NEW YORK (Press Release)– The Anti-Defamation League (ADL) on Monday condemned Israel Member of Knesset Hanin Zoabi of the Arab Joint List Party for comparing the current situation in Israel to the period of Kristallnacht, the mass pogrom against Jews and Jewish businesses in Germany and Austria in November 1938.

Zoabi, who was speaking at a Kristallnacht commemoration event in Amsterdam organized by Platform Stop Racism and Exclusion, said, “Kristallnacht didn’t suddenly fall from the sky, come out of nowhere, it was the result of a development over time. We can see a similar development happening in Israel over the last several years.” Zoabi also called compared Israeli inaction in the face of racist attacks to the German people’s failure to speak out after Kristallnacht.

“The featuring of Ms.
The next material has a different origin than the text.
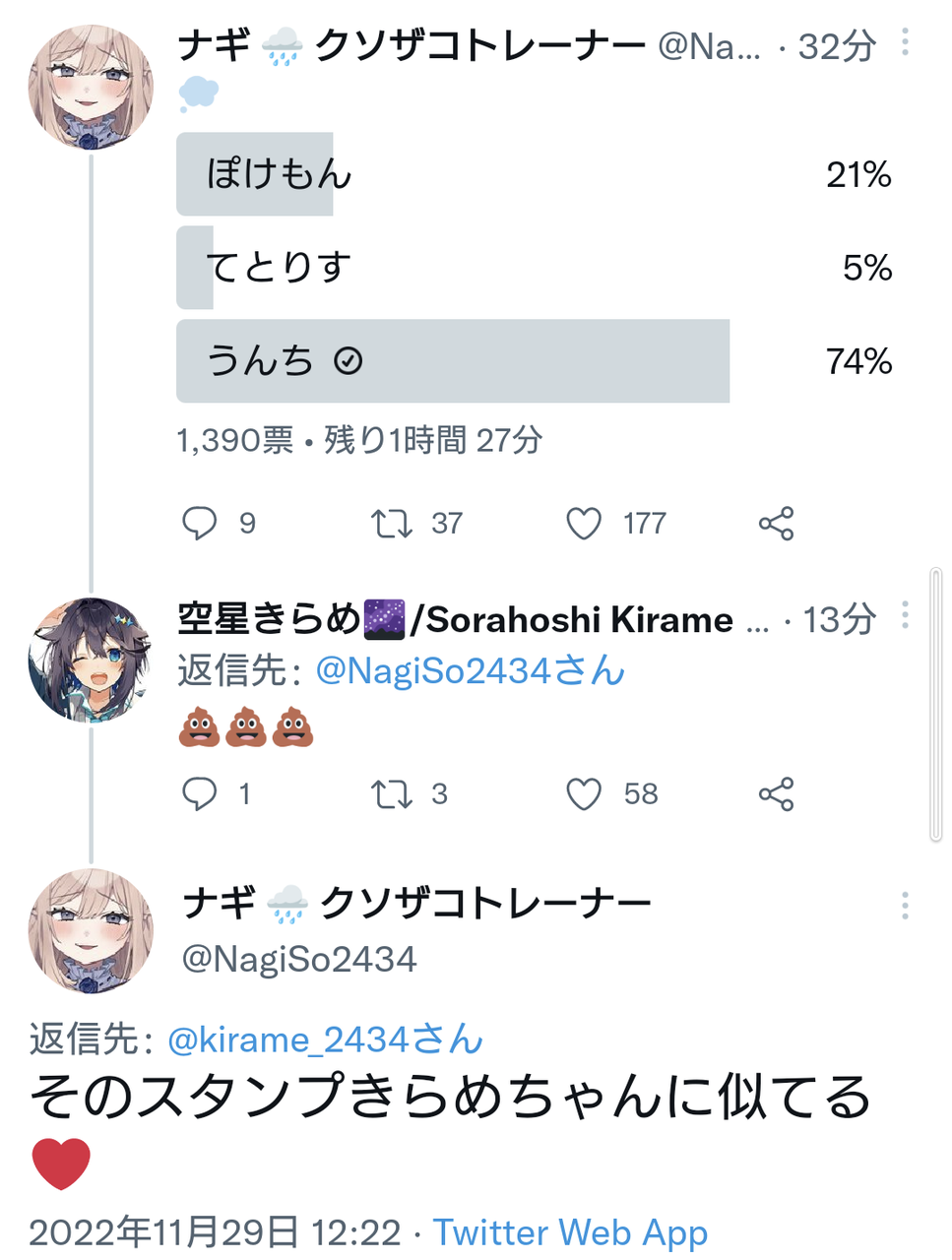Share Sorahoshi Kirame's reply tweet
Viewport: 952px width, 1260px height.
[776, 793]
Zoabi at this commemoration of a historic act of hate directed against Jews was a deliberate effort by the organizers to draw comparisons between the acts of the Nazis and the situation today in Israel,” said Jonathan A. Greenblatt, ADL CEO. “Ms. Zoabi, who has made numerous outrageous accusations against Israel – all while serving as an elected official in its parliament – served this purpose well by trumpeting this despicable comparison.

“While there are, to be sure, acts of racism in Israel, they are not state-sponsored, are condemned by the leadership and people of Israel, and dealt with by the judicial system,” Greenblatt added. “To compare this reality with dictatorial Nazi Germany, which was driven by the most extreme ideology of hate, is not only factually and historically incorrect, it is an affront to those who are dedicated to learning the lessons of Kristallnacht to ensure that such hate and discrimination have no place in modern society.”  (Preceding provided by the Anti-Defamation League)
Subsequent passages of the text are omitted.